Ericsson proposes sweeping program to reduce traffic congestion in Miami

November 29, 2013

Swedish multinational Ericsson plans to use its data and communications experience to help curb traffic congestion in Miami, Florida. The telecom giant announced a proposal during its annual event, NEST 2013, held this year in Miami Beach.

ICT to address traffic woes

Through its “Intelligent Transport Initiative,” Ericsson plans to use its advanced network of information communication technology (ICT) to tackle traffic-related problems in major cities, including Miami.

Miami ranks 12th in the Networked Society City Index, which ranks cities according to “their ability to transform ICT into social, economic, and environmental benefits.”

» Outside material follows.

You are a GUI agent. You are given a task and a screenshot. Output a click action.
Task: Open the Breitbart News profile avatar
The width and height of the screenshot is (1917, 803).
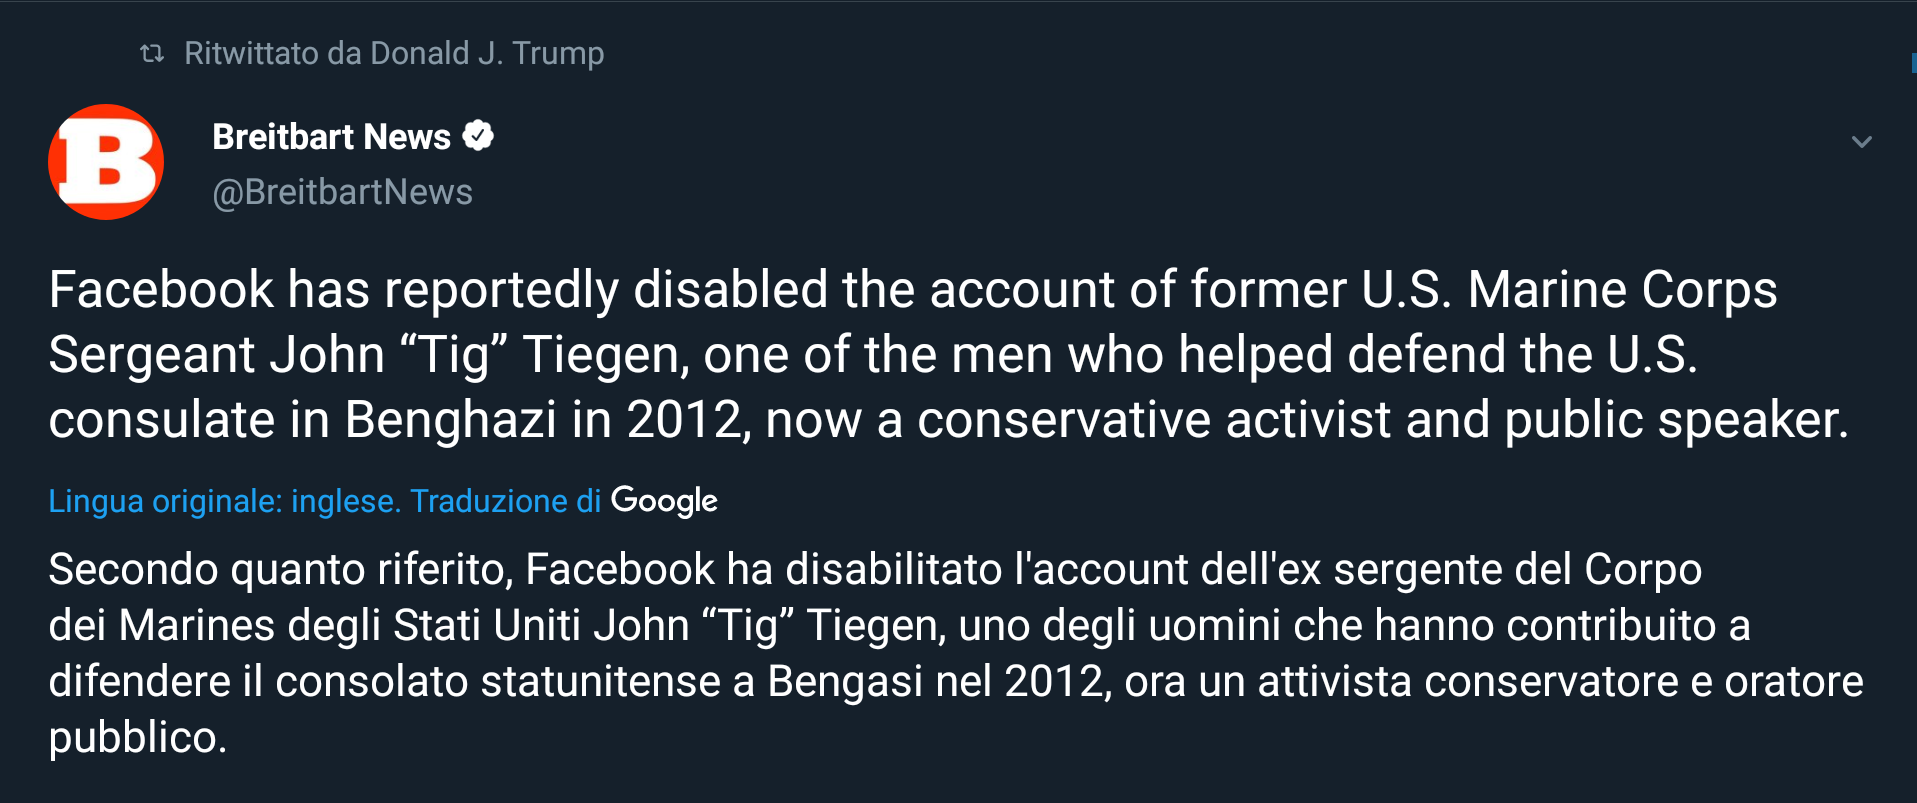tap(106, 162)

Ericsson has taken up this initiative as part of NEST’s theme this year, “Reinventing Urban Life.” According to a press release by the company, the motive behind such a proposal is “to enable creation of safe, sustainable and efficient transport systems in the market.”

Hans Vestberg, president and CEO, Ericsson

Hans Vestberg, Ericsson’s president and CEO, at NEST 2013. Via Ericsson

Discussing the proposal, Hans Vestberg, Ericsson’s president and CEO, said that “…To solve systemic issues of traffic congestion, carbon emissions, trash collection, residential crowding, and more, collaboration is the only way we will bring workable solutions to cities.”

Over the next year, the company plans to conduct research in areas like innovation, safety, and quality of service to better understand how Miami can provide customers with an intelligent transport system. The company will then propose actions to stimulate progress, eliminate inefficiencies, and generate new business.

Miami-Dade County had already looked at ICT as a way of addressing traffic congestion. As Angel Petisco, chief information officer of the county, says, “We in Miami Dade County have a traffic problem. We cannot necessarily widen our roads or build more.”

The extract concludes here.